Parson blamed the Assembly and claimed his hands were tied by their decision to remove expansion funding from the budget. He reiterated this in a letter he sent to the Centers for Medicare & Medicaid Services on Thursday.

"Because the initiative petition was not self-funding and the General Assembly declined to appropriate any funding," he wrote in the letter, the state's executive branch "lacks the authority to proceed" with expansion.

A CMS spokesman confirmed the agency was aware of Missouri's decision.

Meanwhile, the governor's characterization was rejected by health care advocates in the state, many of whom noted that he could have funded the program with the federal dollars the state would have received via expansion and passed a supplemental budget later in the year.

"It is not true that he didn't have the money available or the option," said Dina van der Zalm, the health care organizer for the Missouri Rural Crisis Center, a progressive nonprofit. "This is just a good political cover."

It is unclear what could happen from here. The state is obligated by its own Constitution to provide Medicaid coverage to a larger population beginning July 1, but it did not drastically increase its Medicaid spending to support that influx.

Related: “It’s the stimulus funds that are really the motivation. I think it has really changed some hearts and minds in the Legislature," one Wyoming lawmaker said.

The billions of federal dollars the state would gain for expanding Medicaid could also be in jeopardy if they do not provide the funding to secure the federal match.
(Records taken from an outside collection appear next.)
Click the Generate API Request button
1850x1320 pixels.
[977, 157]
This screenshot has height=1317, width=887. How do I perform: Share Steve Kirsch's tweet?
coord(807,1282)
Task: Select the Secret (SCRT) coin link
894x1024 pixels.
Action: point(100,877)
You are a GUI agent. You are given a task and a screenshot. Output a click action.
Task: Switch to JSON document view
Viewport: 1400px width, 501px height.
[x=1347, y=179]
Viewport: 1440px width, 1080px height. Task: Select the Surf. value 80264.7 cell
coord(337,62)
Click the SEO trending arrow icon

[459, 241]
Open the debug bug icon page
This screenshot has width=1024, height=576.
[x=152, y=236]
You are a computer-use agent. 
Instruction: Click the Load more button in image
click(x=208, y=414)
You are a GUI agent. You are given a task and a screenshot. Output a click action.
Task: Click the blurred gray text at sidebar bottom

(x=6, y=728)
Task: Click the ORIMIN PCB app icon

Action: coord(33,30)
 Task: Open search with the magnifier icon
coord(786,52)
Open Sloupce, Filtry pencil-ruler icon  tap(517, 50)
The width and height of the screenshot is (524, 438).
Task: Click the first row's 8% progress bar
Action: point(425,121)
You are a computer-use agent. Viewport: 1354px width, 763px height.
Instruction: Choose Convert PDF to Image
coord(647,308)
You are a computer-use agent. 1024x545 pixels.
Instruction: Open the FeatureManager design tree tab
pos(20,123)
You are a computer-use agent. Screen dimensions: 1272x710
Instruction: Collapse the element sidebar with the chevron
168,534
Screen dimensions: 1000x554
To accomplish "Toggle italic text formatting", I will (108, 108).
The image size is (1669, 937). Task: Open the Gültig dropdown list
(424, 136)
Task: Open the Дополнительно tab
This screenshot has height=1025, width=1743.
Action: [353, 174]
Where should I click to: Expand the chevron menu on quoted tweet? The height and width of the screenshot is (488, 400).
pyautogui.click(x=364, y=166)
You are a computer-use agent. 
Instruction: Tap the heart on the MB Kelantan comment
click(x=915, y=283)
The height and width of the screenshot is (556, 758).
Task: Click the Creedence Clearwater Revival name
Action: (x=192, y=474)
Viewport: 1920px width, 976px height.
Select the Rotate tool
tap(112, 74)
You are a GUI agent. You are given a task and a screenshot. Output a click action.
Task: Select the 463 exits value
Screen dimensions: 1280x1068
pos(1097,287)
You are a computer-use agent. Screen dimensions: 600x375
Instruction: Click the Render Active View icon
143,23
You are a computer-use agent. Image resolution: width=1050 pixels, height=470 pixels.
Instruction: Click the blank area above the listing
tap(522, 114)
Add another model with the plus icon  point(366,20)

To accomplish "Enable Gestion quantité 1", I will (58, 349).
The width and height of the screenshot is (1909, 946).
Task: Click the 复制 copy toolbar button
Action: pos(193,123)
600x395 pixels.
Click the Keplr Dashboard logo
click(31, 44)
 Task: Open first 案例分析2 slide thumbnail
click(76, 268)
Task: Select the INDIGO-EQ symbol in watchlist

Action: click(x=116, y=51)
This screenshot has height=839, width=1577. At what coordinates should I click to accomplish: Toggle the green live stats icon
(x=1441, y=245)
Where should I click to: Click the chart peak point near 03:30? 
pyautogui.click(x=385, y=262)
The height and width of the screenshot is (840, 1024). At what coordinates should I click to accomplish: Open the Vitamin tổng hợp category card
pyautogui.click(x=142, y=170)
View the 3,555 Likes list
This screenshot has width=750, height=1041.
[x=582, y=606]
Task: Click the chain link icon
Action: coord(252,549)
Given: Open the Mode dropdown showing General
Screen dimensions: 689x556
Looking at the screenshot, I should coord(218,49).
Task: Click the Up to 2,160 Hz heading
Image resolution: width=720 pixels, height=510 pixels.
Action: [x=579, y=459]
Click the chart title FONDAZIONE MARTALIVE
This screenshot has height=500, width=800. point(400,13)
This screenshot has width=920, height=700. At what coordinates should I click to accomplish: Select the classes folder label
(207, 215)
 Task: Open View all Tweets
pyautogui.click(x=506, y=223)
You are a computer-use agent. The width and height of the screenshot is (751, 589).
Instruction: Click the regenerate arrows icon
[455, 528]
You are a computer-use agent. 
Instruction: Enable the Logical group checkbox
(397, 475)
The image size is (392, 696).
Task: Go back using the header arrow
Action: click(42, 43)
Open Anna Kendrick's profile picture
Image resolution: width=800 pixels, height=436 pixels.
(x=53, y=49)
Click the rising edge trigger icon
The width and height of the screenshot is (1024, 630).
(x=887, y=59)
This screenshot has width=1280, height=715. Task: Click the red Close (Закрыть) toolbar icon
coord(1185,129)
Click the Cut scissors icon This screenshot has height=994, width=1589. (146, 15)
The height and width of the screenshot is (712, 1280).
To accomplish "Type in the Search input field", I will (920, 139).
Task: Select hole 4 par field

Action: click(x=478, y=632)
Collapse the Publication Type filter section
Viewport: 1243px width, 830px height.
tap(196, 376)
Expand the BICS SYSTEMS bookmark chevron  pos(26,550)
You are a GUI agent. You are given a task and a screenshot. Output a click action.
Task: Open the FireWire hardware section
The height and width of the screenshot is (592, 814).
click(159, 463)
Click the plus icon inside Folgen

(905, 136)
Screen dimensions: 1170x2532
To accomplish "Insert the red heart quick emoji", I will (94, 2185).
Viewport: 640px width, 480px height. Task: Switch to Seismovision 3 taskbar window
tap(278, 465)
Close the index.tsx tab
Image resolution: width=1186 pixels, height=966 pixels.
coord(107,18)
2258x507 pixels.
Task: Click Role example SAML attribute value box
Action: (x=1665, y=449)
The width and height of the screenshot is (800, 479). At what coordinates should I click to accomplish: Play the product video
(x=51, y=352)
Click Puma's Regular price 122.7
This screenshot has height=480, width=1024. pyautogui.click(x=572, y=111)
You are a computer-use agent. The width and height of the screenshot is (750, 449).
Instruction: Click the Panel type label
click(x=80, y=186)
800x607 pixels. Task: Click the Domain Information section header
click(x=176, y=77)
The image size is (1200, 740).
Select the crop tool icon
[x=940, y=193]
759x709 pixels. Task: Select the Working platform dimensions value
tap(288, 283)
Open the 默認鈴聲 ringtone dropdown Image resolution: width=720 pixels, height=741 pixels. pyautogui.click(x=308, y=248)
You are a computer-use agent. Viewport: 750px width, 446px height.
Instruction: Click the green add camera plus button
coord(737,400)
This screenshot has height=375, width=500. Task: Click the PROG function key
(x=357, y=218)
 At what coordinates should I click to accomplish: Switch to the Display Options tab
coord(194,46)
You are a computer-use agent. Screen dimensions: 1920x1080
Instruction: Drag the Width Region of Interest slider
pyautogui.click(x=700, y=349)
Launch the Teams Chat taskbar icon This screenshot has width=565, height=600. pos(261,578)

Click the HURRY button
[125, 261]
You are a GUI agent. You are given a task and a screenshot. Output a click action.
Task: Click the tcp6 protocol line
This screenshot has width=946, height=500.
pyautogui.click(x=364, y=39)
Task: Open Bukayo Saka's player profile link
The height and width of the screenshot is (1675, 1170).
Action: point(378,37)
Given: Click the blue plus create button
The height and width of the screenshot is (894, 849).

But many said the state will undoubtedly face a costly lawsuit from expansion supporters in the coming days, many of whom expected Parson to uphold the measure — even if the state's Republican supermajority attempted to torpedo expansion in the budget.

Richard von Glahn, the organizing director of Missouri Jobs with Justice, a progressive labor group that pushed for Medicaid expansion, wouldn't comment about the timeline of a potential lawsuit, but he emphasized that there were many interested parties in the state.

"There's a broad coalition of hundreds of groups that supported Medicaid expansion," he said. "There's hundreds of thousands of Missourians who are affected by the governor's actions and whose constitutional rights could be violated. So, we're all interested in supporting the Constitution."